University of California, Davis
Linda J. Harris, Ph.D.Summary
Cross-contamination of fresh produce is a significant risk factor that can contaminate multiple batches of fresh produce and can result in a food safety outbreak. With extensive research, we have developed understanding of the risk factors that promote cross-contamination of fresh produce during wet handling and processing as well as developed tools and technologies to reduce these risk factors. However, there is a lack of knowledge of the risk factors for cross-contamination of fresh produce in a dry environment as well as technologies and tools to reduce these risks. This proposed research plan is aimed at: (a) addressing key gaps in knowledge for managing cross-contamination risks including identification of surface and surface conditions that promote transfer of microbes from a contaminated surface to fresh produce; (b) developing a quantitative risk model to evaluate cross-contamination risks for diverse food contact surfaces and (c) development and validation of novel sanitation technology using food grade light activated antimicrobials. Thus, this comprehensive research approach addresses gaps in knowledge and develop tools and technologies to reduce food safety risks. In addition, development of a novel sanitation technology will address key gaps in sanitation of dry environments for both organic compliant and conventional fresh produce industries.

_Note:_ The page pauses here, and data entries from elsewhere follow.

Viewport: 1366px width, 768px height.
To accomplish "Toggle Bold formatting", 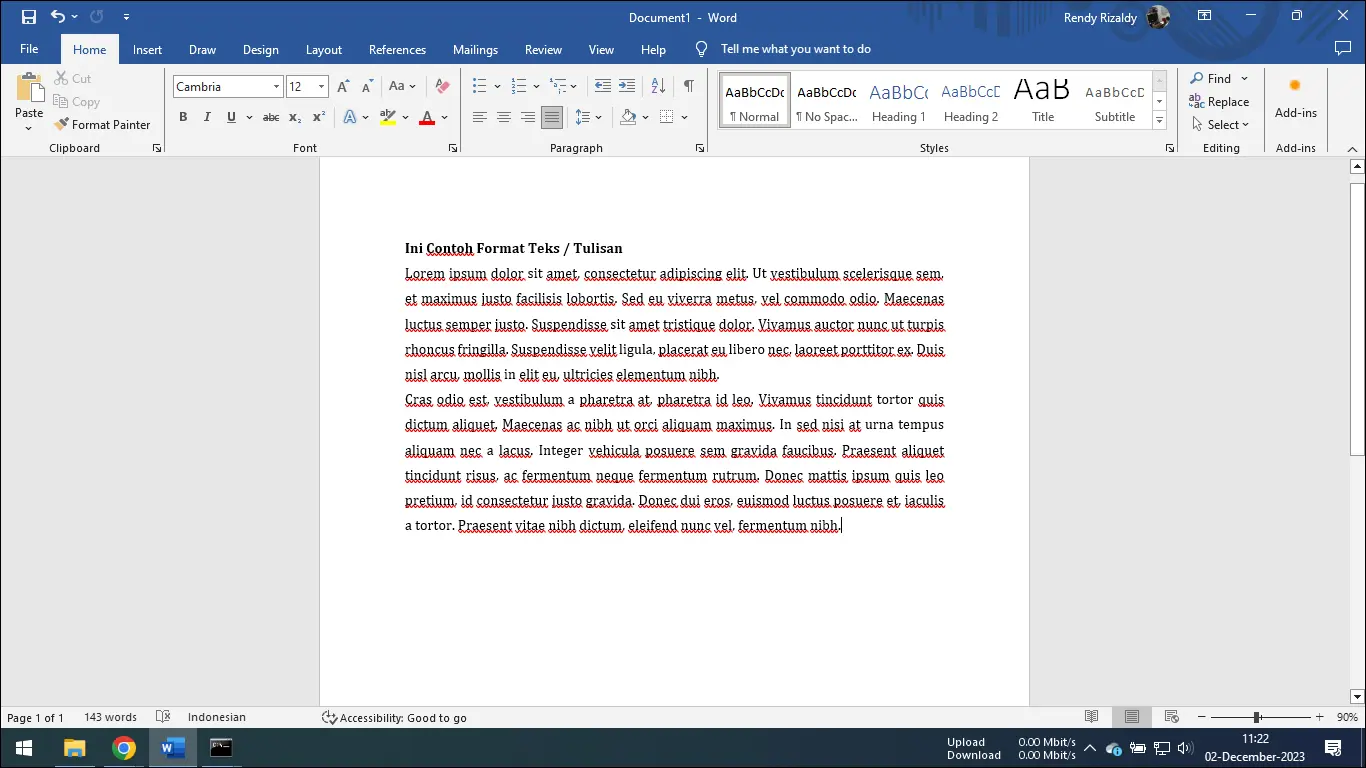I will (x=183, y=118).
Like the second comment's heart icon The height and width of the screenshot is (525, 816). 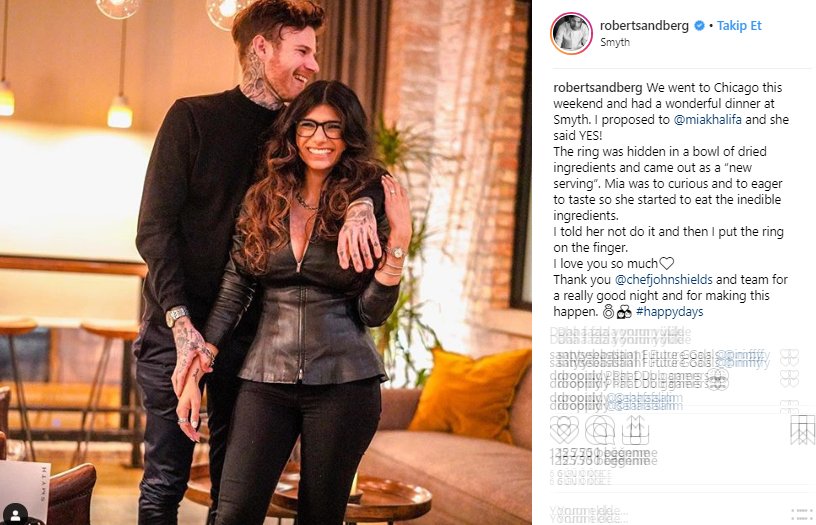pyautogui.click(x=789, y=379)
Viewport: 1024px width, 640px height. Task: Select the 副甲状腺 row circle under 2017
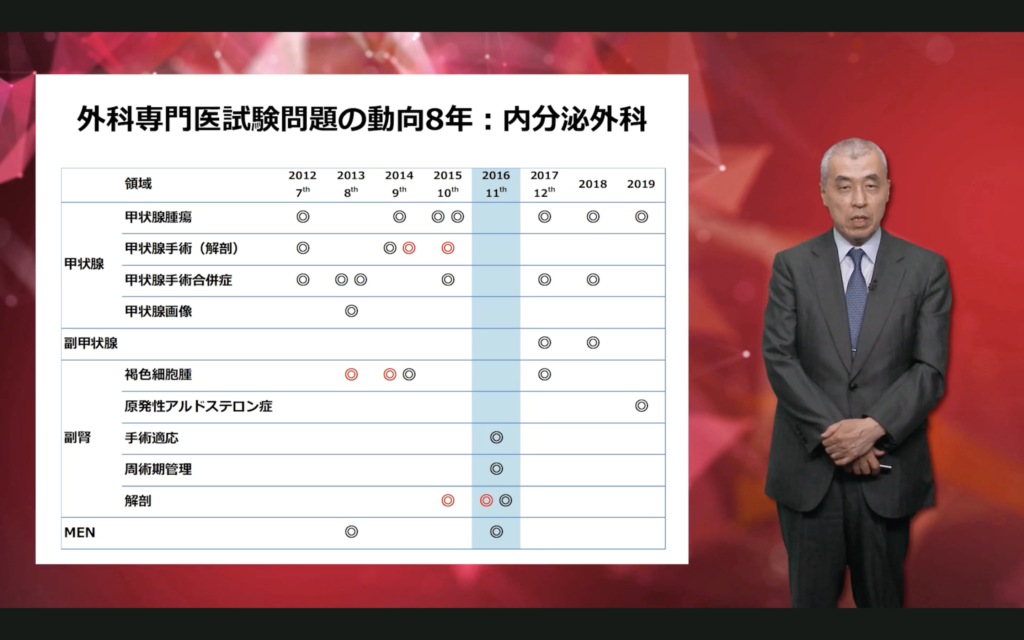point(544,342)
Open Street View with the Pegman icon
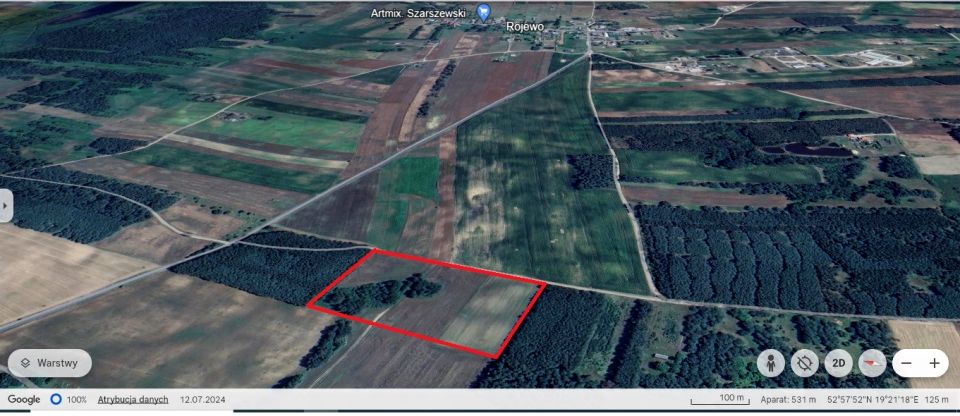Viewport: 960px width, 416px height. point(771,363)
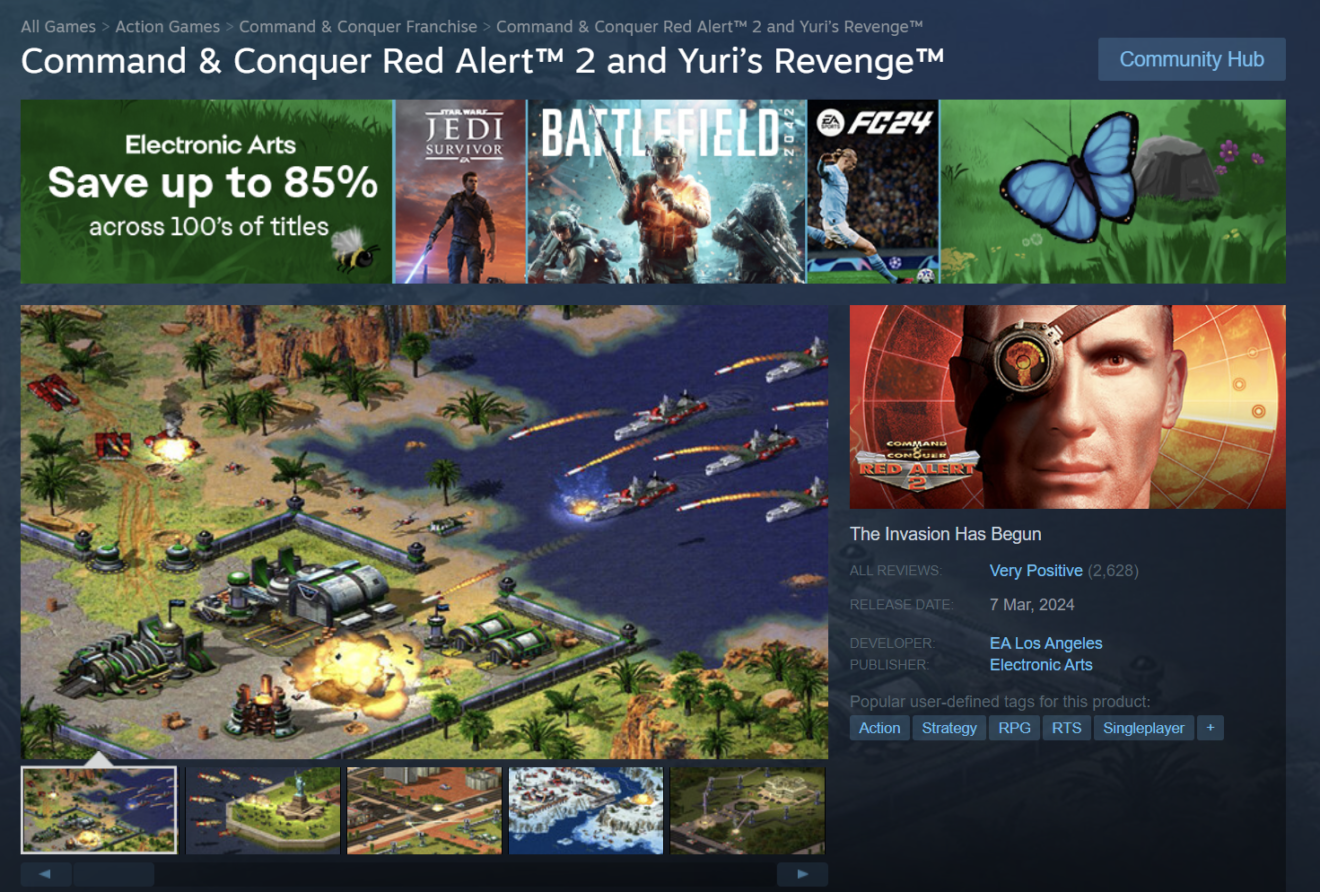Open the Very Positive reviews link
The width and height of the screenshot is (1320, 892).
[x=1036, y=571]
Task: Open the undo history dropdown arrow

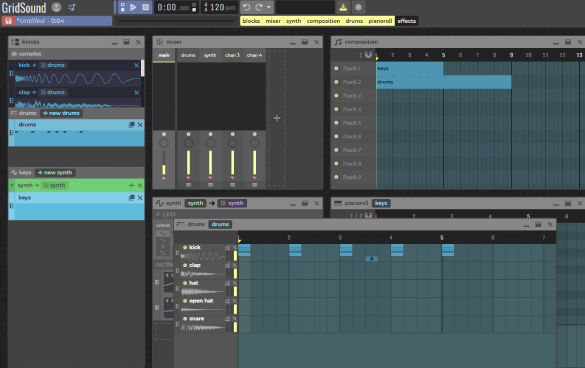Action: (x=269, y=7)
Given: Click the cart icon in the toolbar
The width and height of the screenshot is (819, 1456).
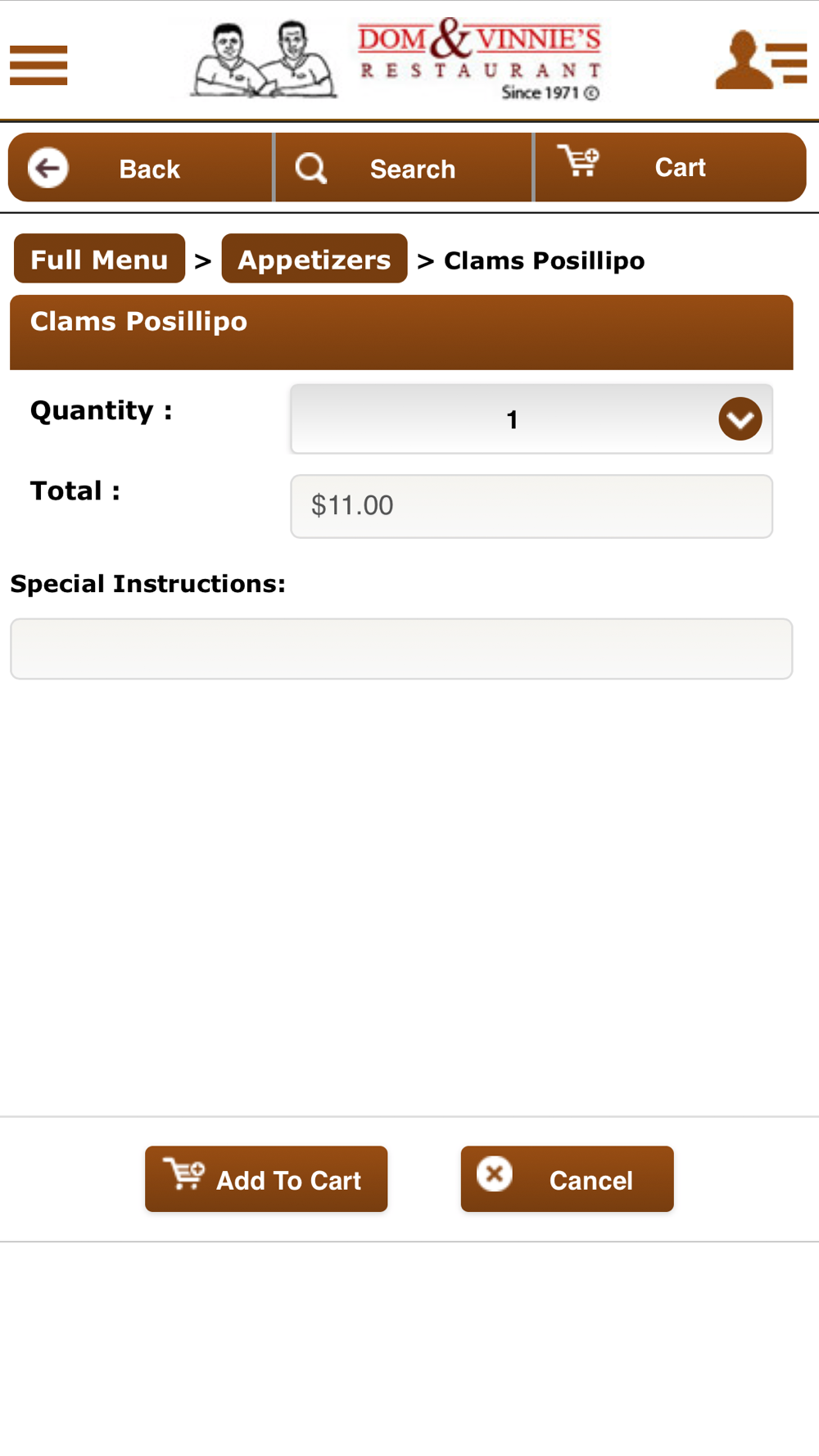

Cross-contamination during handling and processing of fresh produce is one of the key risk factors that can lead to a major food safety outbreak. Despite significant progress in understanding cross-contamination risk factors during wet handling and processing of fresh produce, there are significant gaps in knowledge regarding cross-contamination risk factors in dry environments. These risks are further enhanced by the lack of comprehensive approaches to improve sanitation and cleaning on food contact surfaces in dry environments. To address these needs, this goals of this research are: (a) quantify transfer coefficients of bacteria from inoculated dry food contact surfaces including various plastics and stainless steel surfaces to model fresh produce (e.g., onions and stone fruits) with and without the presence of organic and soil contaminants; (b) develop quantitative risk model for cross-contamination in dry environments; and (c) deploy novel photo activated food grade antimicrobials for sanitation in dry processing environments and compare its efficacy with conventional physical or chemicals cleaning/sanitization methods for reducing cross-contamination risks. Thus, the proposed research plan aims to develop a comprehensive understanding of cross-contamination risk factors during dry handling and processing of fresh produce and develop novel sanitation approaches to mitigate the risks of cross-contamination in dry environments. Success in this project will aid the fresh produce industry by addressing gaps in knowledge, identification of high relative food safety risk surfaces and conditions and developing novel approaches to address cross-contamination challenges.